第3話 解呪の魔女


 会場から出ると、目の前には兄と乗ってきた馬車がすでに待機していた。


 手回しがよすぎて、すべて計画されていたんだと理解する。

 それなのに浮かれて準備していた私は本当に馬鹿みたいだった。


 馬車に乗り込むと座席の上に見覚えのない布袋が置かれていて、その上には私宛の手紙が置かれている。手紙は兄からで力になれなくてすまないという謝罪と、当面は袋に入っている金貨を使えと書かれていた。


 私を見捨てた人から金貨を受け取りたくなくて、布袋はそのまま兄の私室へ置いてきた。それから年に数回ほど領地でこなしていた、魔物討伐の資料を小さなテーブルの上に用意する。

 危険な仕事は闇魔法が使える私の役目だったから、領地の民が困らないようにしたかった。


 どうか資料を見てもらえますようにと祈り、わずかながら貯めてきた金貨と小さな鞄をひとつだけ抱える。

 そうして、たったひとりマックイーン侯爵家を後にした。




 だけど私のような若い女がひとりで夜街を歩く危険を、まったく理解していなかった。


「おー、ボス! うまく釣れたなあ! ガハハハハッ!」

「おお! 今回は上玉だな。いくらで売れっかなあ」

「ウヒャー! なあ、ボス! 味見してもいいか!?」

「ああ? 商品価値が落ちんだろ、バーカ! どこに売るか決まるまで触んなよ!!」

「ちぇー、ベッピンなのになあ、つまんねえの」


 世間知らずな私はあっさりと騙されて、人身売買の組織に捕まっていた。


 市井に下りてからわずか一時間ほどで、なけなしの金貨はスリに取られ無一文になり、そこで助けてやるという甘い言葉にホイホイついていったら、部屋に連れ込まれそうになって荷物を置いて逃げてきた。


 逃げた先で街の破落戸ごろつきに絡まれて、助けてくれた青年は私の救世主に見えた。サラサラの金髪にスカイブルーの瞳で爽やかな好青年だった。

 すっかり信用してついてきたら、組織の拠点である廃業したホテルに連れてこられたのだ。さっき絡まれた破落戸も仲間だとは想像もしなかった。
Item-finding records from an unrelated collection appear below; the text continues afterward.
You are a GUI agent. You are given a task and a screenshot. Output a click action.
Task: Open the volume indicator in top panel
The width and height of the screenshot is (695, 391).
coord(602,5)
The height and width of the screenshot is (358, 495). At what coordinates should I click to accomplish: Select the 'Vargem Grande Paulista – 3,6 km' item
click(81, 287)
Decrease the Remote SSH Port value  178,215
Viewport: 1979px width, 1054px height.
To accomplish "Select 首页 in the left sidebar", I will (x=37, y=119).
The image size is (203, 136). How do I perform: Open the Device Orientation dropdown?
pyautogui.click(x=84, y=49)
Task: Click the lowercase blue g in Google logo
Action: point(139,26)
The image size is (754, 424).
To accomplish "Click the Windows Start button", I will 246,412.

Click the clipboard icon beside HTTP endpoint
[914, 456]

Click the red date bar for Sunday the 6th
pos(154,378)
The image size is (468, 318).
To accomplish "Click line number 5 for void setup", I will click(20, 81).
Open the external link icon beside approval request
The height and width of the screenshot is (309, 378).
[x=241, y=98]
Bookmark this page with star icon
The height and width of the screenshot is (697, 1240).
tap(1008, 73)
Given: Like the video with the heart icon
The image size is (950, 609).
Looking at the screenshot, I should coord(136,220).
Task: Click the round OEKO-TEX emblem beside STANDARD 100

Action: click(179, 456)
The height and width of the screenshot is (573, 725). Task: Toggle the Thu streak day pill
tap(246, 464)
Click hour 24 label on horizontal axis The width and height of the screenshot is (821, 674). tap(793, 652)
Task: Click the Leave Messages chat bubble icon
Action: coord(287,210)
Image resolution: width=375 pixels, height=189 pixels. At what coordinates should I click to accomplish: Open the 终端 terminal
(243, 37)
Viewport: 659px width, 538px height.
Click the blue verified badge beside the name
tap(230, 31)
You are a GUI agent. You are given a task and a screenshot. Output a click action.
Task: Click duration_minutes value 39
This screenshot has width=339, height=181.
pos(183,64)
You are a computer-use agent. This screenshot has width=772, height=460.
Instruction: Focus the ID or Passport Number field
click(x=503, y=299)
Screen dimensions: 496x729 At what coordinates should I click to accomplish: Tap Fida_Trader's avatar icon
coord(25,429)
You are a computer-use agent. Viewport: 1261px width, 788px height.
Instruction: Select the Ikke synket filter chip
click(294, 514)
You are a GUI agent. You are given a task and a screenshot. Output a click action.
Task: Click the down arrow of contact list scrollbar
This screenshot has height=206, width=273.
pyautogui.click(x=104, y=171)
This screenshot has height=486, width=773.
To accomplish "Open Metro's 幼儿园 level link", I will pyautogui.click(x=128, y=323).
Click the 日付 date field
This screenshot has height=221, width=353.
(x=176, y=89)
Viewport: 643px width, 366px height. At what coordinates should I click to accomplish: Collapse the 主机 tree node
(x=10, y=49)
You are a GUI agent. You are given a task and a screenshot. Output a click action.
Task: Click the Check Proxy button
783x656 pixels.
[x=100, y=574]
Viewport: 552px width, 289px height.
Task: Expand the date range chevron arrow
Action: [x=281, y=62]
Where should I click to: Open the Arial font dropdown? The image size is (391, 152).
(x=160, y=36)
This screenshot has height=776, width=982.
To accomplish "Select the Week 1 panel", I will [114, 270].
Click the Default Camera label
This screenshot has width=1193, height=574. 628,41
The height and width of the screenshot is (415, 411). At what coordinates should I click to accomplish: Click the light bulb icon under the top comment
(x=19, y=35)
 帝都から出るどころかあっという間に身包みを剥がされ、ほんの数時間で婚約破棄されたことや家族に見捨てられたことが霞むくらいひどい目にあった。


 魔封じの腕輪もつけられているので得意の闇魔法も使えない。もう助けてくれる人はいない。いや、夜会のときだって助けてくれる人なんていなかったと思い直す。


 今は生き残ることを考えよう。ひどい目にあったけど、どうにかしてここから抜け出せば……!


「ああ、とりあえず手荒な真似はしねえよ。お前みたいななにも知らねえお嬢様ってのは価値が高いんだ。身代金を請求してもよし、変態貴族に売ってもよし。買い手がつくまでは世話してやるよ」


 それならば、私は確実に後者になるだろう。なにせ勘当された身だ。

 そして元婚約者もそうだが、金髪碧眼の男は信用してはいけないと魂に刻み込んだ。


 さらに、ひどい目にあいすぎて感覚が麻痺してしまったのか、とりあえず飢えることはなさそなのでツイてる!と思ってしまった。人間は命の危機に瀕するとひと皮もふた皮もむけるみたいだ。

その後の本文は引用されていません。